Moore v. . Mayor , 1878 N.Y. LEXIS 606 ( 1878 )


Menu:
  • [EDITORS' NOTE: THIS PAGE CONTAINS HEADNOTES. HEADNOTES ARE NOT AN OFFICIAL PRODUCT OF THE COURT, THEREFORE THEY ARE NOT DISPLAYED.] *Page 240 The objection to a recovery in this action mainly relied upon is, that the contract for the performance of the work mentioned in the complaint is void for want of legal authority in the "Croton Aqueduct Board" to make the same in behalf of the city. The authority of the board to let the contract is challenged for an alleged informality or irregularity in the action of the common council in passing the ordinance for the pavement of Eighth avenue. It is not claimed that the contract was not formally and regularly *Page 243 made with the lowest bidder, after advertising for proposals, and by the proper board or body of officials duly authorized by the common council. It was made pursuant to the amended charter of 1857. (S.L., chap. 446, §§ 24, 38.) A slight departure in the contract from the ordinance, by including certain work and materials not authorized by the ordinance, was cured by statute. (Laws of 1868, p. 379.)

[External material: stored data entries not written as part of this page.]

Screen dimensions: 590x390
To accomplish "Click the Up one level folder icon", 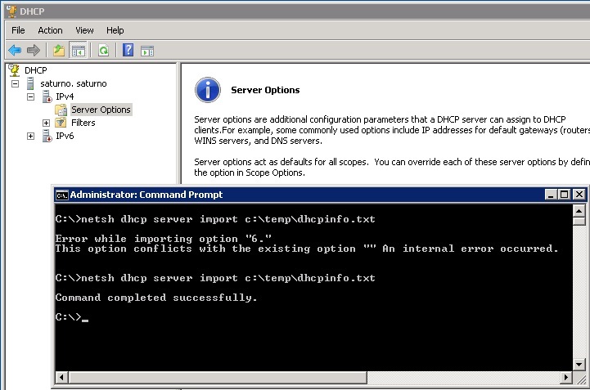I will (x=59, y=50).
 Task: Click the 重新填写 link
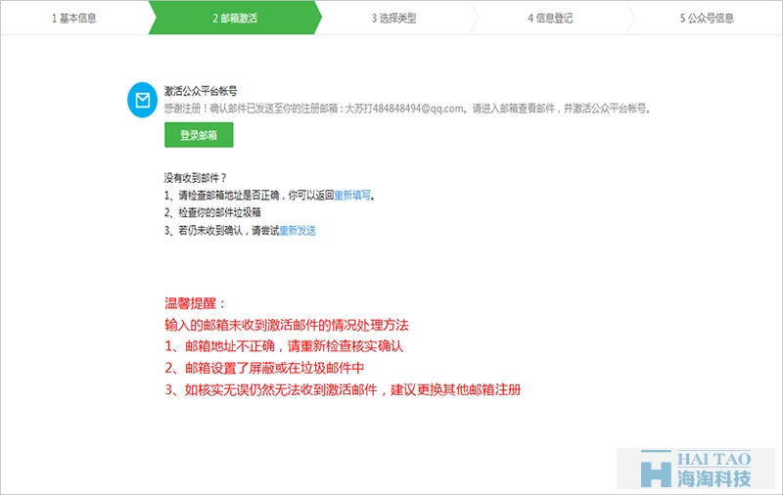point(352,196)
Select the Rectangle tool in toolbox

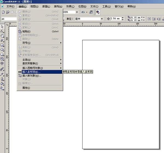[2, 45]
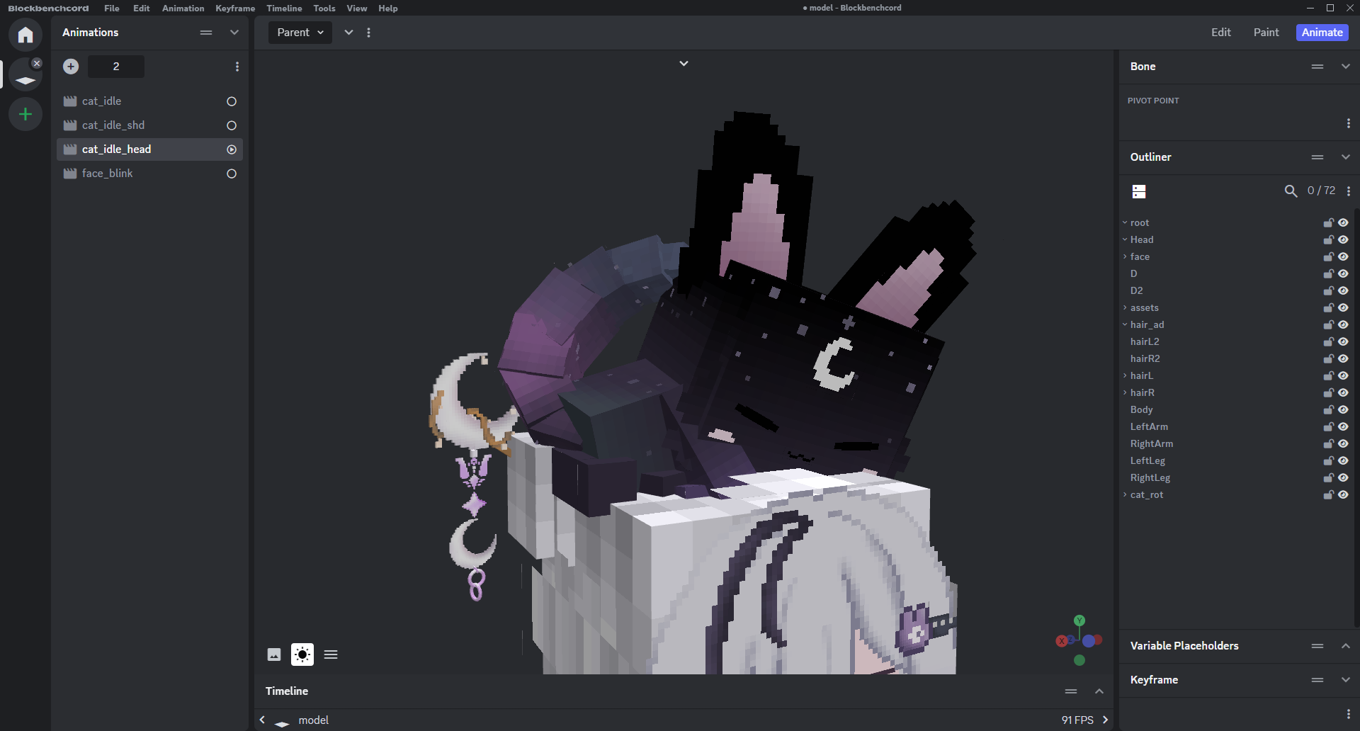1360x731 pixels.
Task: Open the outliner search magnifier icon
Action: click(x=1291, y=191)
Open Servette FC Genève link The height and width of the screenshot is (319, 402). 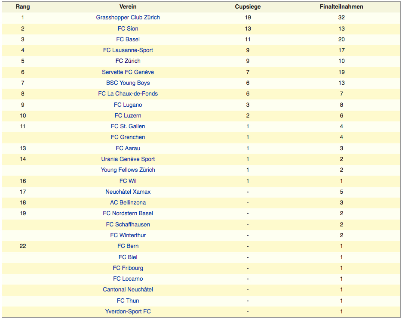click(x=128, y=72)
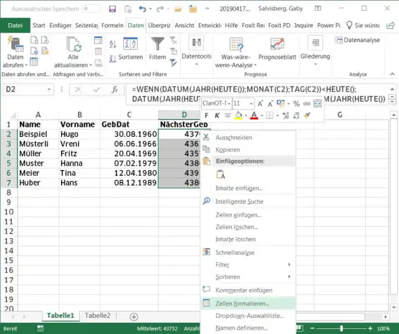Click the Sortieren A-Z dialog icon
This screenshot has width=399, height=334.
point(130,45)
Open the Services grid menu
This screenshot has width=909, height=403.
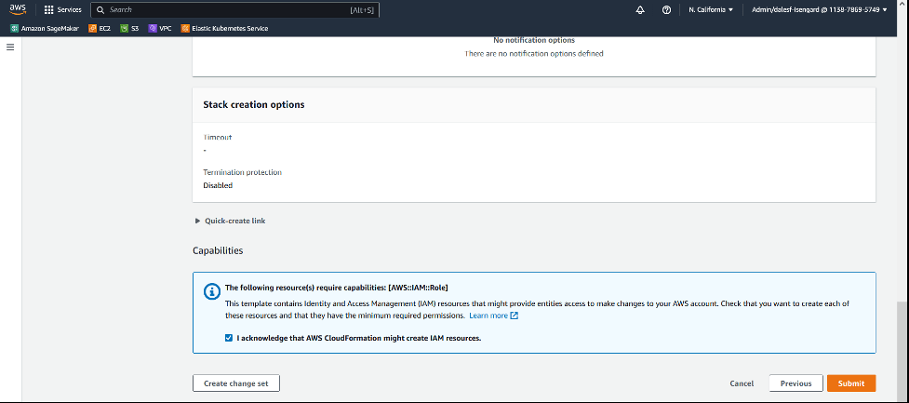tap(62, 9)
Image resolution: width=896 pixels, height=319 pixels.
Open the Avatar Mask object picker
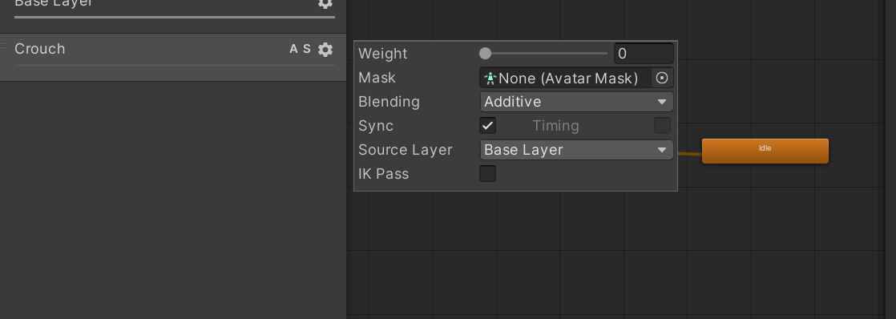(x=662, y=78)
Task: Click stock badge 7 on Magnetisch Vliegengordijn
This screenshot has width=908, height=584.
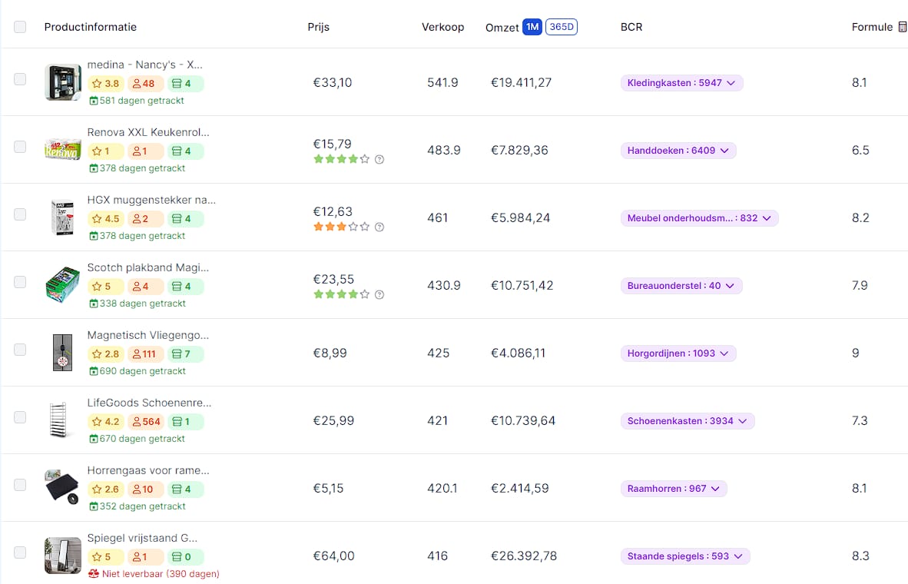Action: tap(185, 354)
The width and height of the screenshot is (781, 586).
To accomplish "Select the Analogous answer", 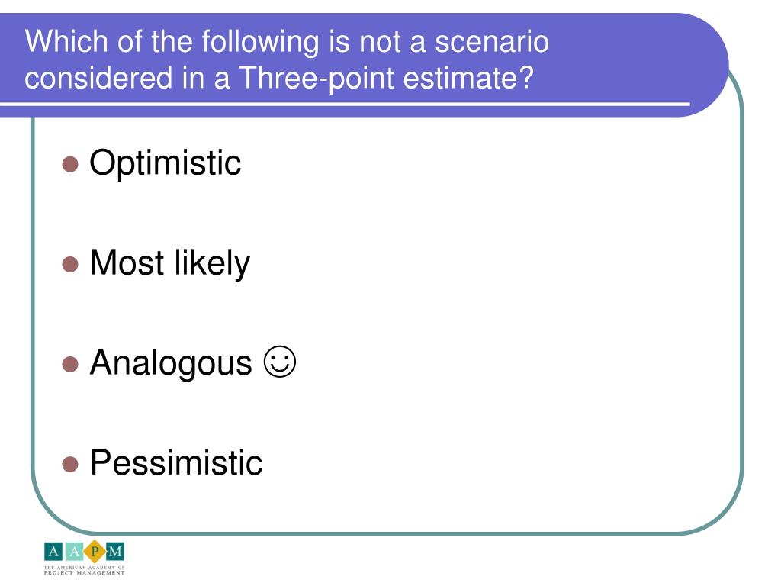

    The defect in the proceedings of the common council which, it is claimed, invalidates and absolutely annuls their action for all purposes, and as to all persons, is the omission of that body to publish the proposed ordinance for ten days, before its adoption, in "The New York Leader," which is now proved to have been at that time one of the many newspapers employed by the corporation, as required by section 7 of the charter of 1857 (supra). The objection is very technical and without merits, unless it has a substantial foundation in the statute. The corporation of the city of New York has plenary power over the making, repairing, improving and paving the streets of the city. That power was conferred by the Dongan charter and confirmed by the Montgomerie charter, and still exists unimpaired. It is exercised by and through the common council, in whom is vested, by section 2 of the charter of 1857, the legislative power of the city. The ordinance for the improvement of the Eighth avenue, one of the streets of the city, was within the legislative power conferred upon the common council, and was not, therefore, ultravires. It was within the general scope of the powers conferred by section 2 of the act of 1857. The power is one of the usual and necessary powers existing in all municipal corporations, and not one of those extraordinary powers called by Judge DILLON "extra municipal," which must be strictly pursued, and the grant of which will be deemed subject to all the terms and conditions annexed to or connected with it. The provision of the statute upon which the objection rests is not a part of the section conferring general powers of legislation on the *Page 244 common council, but is found later on in the statute, and in a section mainly, if not entirely, directory, regulating the formal mode of procedure, the sittings of the two branches of the council, the keeping of the journals of their proceedings, etc. It is not a limitation or qualification of the general powers granted. There is no enactment in or out of the section (§ 7) that a failure, either literally or substantially, to comply with any of the regulations therein prescribed shall vitiate the proceedings, or that an ordinance for any of the purposes mentioned, passed without the prior publication called for, shall be void.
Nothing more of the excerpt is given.